I believe in the importance of honoring our ancestors, and the dead in general. I am one who believes that all things have souls if they come from the natural world. I have pictures of pets I was close to, who have passed on. I mentioned in the previous post that I always do something to honor Arelia, a great aunt who lived in the twenties, from whom I believe I gain most of my power.
My connection to the dead is perhaps a little different from the majority. After my dad passed on, I heard his voice and footsteps in our house, as if in a dream. The funny thing was, I had blocked it out, and suddenly remembered what I felt several years later. When Jack, our Scottish terrier, died of cancer a year or so later, I had the most incredible moment. Just before Mom took him to the vet for the last time, I was with him out in the garage, and I remember petting his head and sort of…taking a photograph of exactly what he looked like, which is still perfectly engraved in my memory. In the following days, I got this sense that he never left, though he was dead. Back then I still played along with Catholicism so I never said anything about it, but he stayed for me, I think. Now there is a photograph of him on my living room wall, facing the front door, and he guards my home. Because I feel like he’s still around, still with me. He’s not really a totem, or a spirit guide, in the sense that he showed up in my life to teach me something…but in a sense, he is a spirit guide. And I believe, my first familiar. He was there from when my childhood kind of came to an end, until I began, subconsciously, to recognize my power.
When I walk through Busey Woods, which is in Urbana, the twin city of Champaign where I live, I am reminded that the dead do not necessarily stay on cemetery grounds. The other week, I was walking with some friends, when I felt like there was something off to my left. I hesitated, then kept going. The feeling died away, and then came on stronger, as if a hand had caught me by the shoulder. And so I stopped and turned toward the feeling, and I could feel her. It wasn’t anger I felt from her, just defensiveness, and maybe fear. As soon as I said we weren’t a threat, she let go and I went on my way. The others sensed it once I pointed it out, but I could hear her. This is no surprise though. I’ve become aware that I can hear the dead speak, if I permit myself to. I have done work in cemeteries, on community service trips with STLF (Students Today Leaders Forever) at Illinois State. In one cemetery, on a hill in Weston, West Virginia, I could sense the individuals buried around me, men and women, their souls giving a chorus of greetings, which I had to phase out somewhat, or get overwhelmed. Someone had left a rose quartz on the steps as an offering, which made me smile. It was a day of doing some good for that town, and it was also spiritually refreshing. On the other hand, going to the Oklahoma City bombing site was almost more than I can take. Peaceful dead long buried are far different in their behavior and energy from those who died violently. I came, I laid out my offering once others on the trip had walked away from me, and then I went back to the bus. it was hard to take.

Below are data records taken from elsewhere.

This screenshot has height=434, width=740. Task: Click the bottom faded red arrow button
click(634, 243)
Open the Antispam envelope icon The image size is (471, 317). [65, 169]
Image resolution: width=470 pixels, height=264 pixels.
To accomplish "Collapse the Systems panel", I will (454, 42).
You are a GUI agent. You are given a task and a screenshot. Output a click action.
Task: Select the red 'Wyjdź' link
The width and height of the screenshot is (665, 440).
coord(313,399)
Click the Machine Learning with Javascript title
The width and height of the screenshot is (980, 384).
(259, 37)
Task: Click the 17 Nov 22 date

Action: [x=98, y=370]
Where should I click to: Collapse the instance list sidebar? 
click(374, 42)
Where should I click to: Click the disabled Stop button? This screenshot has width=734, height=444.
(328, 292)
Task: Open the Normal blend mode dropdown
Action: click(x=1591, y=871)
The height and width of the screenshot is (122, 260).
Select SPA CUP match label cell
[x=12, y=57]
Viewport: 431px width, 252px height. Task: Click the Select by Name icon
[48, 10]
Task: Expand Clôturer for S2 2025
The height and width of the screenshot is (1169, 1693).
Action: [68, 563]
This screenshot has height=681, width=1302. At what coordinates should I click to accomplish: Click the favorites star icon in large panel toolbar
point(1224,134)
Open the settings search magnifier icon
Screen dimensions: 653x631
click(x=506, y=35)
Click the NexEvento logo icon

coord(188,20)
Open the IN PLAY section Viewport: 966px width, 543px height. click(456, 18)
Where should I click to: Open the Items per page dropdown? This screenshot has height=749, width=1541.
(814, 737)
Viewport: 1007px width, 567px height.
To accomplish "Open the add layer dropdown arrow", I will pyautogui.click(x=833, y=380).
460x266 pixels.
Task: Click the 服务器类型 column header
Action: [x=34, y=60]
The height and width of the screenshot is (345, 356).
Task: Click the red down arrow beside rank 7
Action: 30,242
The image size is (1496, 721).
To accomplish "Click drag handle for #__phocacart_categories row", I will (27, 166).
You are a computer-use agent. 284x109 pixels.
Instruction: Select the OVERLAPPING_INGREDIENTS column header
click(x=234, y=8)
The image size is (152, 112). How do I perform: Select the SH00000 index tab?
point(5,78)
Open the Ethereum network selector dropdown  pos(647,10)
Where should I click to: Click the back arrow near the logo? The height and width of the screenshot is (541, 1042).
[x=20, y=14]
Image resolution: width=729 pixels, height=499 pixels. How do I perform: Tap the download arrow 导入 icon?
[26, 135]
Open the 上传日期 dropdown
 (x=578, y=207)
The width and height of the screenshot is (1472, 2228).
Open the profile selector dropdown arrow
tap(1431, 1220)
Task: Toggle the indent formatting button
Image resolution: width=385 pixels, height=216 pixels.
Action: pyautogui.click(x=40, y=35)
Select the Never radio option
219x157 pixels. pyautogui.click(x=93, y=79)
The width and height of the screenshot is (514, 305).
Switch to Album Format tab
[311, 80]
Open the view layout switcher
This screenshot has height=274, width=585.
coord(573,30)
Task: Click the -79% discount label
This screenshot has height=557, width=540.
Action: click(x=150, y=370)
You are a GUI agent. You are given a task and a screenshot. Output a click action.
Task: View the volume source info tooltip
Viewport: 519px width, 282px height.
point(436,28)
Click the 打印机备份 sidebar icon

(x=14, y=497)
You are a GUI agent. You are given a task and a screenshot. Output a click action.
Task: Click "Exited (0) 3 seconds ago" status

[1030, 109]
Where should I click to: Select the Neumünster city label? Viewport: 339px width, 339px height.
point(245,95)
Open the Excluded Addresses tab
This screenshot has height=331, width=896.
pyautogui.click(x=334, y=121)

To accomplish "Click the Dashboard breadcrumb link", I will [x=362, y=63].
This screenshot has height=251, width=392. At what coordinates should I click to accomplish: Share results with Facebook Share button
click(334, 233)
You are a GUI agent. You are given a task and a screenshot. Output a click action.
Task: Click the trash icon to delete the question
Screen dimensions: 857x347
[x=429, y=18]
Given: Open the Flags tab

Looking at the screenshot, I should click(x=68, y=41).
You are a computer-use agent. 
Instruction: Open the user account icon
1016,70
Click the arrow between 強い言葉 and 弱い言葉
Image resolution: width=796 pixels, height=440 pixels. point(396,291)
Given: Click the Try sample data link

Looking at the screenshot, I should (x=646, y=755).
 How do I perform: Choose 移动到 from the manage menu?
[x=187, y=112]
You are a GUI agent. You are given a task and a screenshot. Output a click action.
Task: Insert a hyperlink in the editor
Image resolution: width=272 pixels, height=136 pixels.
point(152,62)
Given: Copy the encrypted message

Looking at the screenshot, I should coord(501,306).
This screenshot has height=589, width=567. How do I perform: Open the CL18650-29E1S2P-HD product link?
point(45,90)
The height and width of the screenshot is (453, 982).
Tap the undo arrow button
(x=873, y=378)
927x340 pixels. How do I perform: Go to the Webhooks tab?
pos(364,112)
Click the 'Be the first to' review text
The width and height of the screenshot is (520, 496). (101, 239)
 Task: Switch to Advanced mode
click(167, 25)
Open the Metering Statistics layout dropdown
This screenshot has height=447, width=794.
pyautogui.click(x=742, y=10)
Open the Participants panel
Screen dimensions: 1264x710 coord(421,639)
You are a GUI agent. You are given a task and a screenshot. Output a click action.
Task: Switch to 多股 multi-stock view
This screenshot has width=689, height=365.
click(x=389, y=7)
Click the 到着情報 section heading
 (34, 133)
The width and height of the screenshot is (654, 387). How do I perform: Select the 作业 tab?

As Samhain approaches, I think more and more about Jack, Arelia, and more about what I want to leave behind when I go through the veil. The idea is a little unsettling, but I think it is worth thinking about. I know the dead, know how they are and why they are that way. So I think it is important to contemplate these things. If you die tomorrow, what do you want people to remember about you? Because once you are a spirit, whether you cross into the spiral or wander on the next plane for a while, all things become pre-determined. So when we’re alive, it is crucial that we determine our legacy.